NORTH LAWNDALE — Leaders of CeaseFire Illinois, a group that works to reduce violence, said Thursday they want the country to take notice of a drop in shootings and murders in Chicago so far this year.
In fact, the group's top official is making a bold prediction that 2013 will see a historically low number of murders: less than 300.
If that comes to pass, it would be a huge drop from 2012 when 506 people were murdered.
"We're going to reach the lowest number of homicides in Chicago this year than ever before since the 1960s, and we're claiming that victory today," said Tio Hardiman, the director of CeaseFire Illinois.
Through the end of April, there were 98 murders, down 42 percent from the same period last year; shootings were down 26 percent in the same time period, according to a police department spokesman. There have been an additional 15 murders so far in May.
The group's prediction comes before the summer months, when murders typically spike in Chicago. But Hardiman said that since the spring body count didn't jump dramatically, he thinks the rest of the year will stay low "based on the fact that we did not have a spike during the months of March and April this year."
"I've been watching these numbers for a long time, so I'm definitely making a prediction that homicides will be under 300 this year," he said.
Hardiman said that reduction in violent crime should be reported by the news media just as aggressively as, say, the bloody month of January that saw 42 homicides.
"When we had all the homicides in Chicago in January of this year, CNN came to town. MSNBC came," Hardiman said. "CNN should be here today. MSNBC should be here today. But no violence, no news."
That is something that has to change, CeaseFire officials said. Hardiman said a message like that could help change the mindset of "guys involved in a violent lifestyle."
And Rev. Aurty Phillips, who leads a social justice group called the Target Area Development Corporation, argued that CeaseFire Illinois has proven to be one of the reasons for the drop.
"Are we saying that CeaseFire is doing it all? No we're not, but we're saying we're a major player in reducing shootings in our community," Phillips said.

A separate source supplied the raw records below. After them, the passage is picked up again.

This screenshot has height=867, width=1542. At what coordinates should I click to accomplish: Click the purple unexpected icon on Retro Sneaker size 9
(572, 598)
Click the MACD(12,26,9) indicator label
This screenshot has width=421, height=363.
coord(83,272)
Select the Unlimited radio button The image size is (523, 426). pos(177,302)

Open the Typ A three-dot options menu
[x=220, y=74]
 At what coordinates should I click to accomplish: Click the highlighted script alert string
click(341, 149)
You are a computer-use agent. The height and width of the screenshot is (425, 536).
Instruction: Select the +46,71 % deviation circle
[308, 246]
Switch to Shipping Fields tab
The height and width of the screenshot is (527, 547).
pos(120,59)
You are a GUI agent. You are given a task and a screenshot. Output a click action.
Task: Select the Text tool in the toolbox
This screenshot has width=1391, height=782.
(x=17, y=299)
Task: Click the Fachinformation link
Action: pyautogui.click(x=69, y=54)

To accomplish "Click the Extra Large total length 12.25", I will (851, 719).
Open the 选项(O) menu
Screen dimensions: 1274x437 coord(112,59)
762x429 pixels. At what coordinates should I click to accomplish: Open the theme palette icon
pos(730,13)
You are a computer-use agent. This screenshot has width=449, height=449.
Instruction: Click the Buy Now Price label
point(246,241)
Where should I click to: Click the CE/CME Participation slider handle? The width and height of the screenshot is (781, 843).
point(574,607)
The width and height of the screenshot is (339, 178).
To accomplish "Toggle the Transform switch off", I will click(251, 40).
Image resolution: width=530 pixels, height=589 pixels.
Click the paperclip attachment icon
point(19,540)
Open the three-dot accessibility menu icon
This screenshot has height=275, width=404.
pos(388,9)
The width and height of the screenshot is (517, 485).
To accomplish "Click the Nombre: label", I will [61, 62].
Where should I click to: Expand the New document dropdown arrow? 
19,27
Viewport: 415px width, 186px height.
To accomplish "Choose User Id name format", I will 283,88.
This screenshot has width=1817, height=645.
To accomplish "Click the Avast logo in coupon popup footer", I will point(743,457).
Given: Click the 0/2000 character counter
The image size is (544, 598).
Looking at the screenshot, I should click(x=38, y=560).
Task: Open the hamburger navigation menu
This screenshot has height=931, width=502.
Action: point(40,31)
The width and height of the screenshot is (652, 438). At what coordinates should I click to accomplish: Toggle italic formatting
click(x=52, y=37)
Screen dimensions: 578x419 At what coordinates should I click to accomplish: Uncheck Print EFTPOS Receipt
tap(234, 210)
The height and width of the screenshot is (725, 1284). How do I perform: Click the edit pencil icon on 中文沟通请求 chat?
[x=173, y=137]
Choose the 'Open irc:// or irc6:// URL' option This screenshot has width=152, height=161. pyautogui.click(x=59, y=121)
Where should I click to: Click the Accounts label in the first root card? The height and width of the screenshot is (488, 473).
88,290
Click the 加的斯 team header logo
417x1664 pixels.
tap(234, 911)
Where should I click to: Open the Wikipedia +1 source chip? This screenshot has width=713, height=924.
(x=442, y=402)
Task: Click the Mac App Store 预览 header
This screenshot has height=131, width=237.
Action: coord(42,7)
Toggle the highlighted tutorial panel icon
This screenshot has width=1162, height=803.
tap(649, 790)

Last year, the city awarded CeaseFire a grant of $1 million to help mediate conflicts with their "violence interrupters" in two police districts.
Dan Cantillon, CeaseFire's director of research and evaluation, said that grant will run out in August and said the group hopes it will draw more funding so it can keep operating.
In 2012, CeaseFire had to suspend operations during two months of the summer due to a lack of funding.
"Obviously, the police do the lion's share of the work, and a lot of people see us on the back end, but the majority of our work is on the front end," Cantillon said. "There are so many things that don't happen because of mediation of our violence interrupters."
Police credit the reduction in crime to the department's "comprehensive policing strategy" that includes its initiatives aimed at addressing gangs and narcotics, as well as "close partnerships" with community groups like CeaseFire, Chicago Police spokesman Adam Collins said in an email.
"The department continues to work with CeaseFire and district commanders in the two districts to communicate with them regularly while we evaluate the effectiveness of their efforts," Collins said.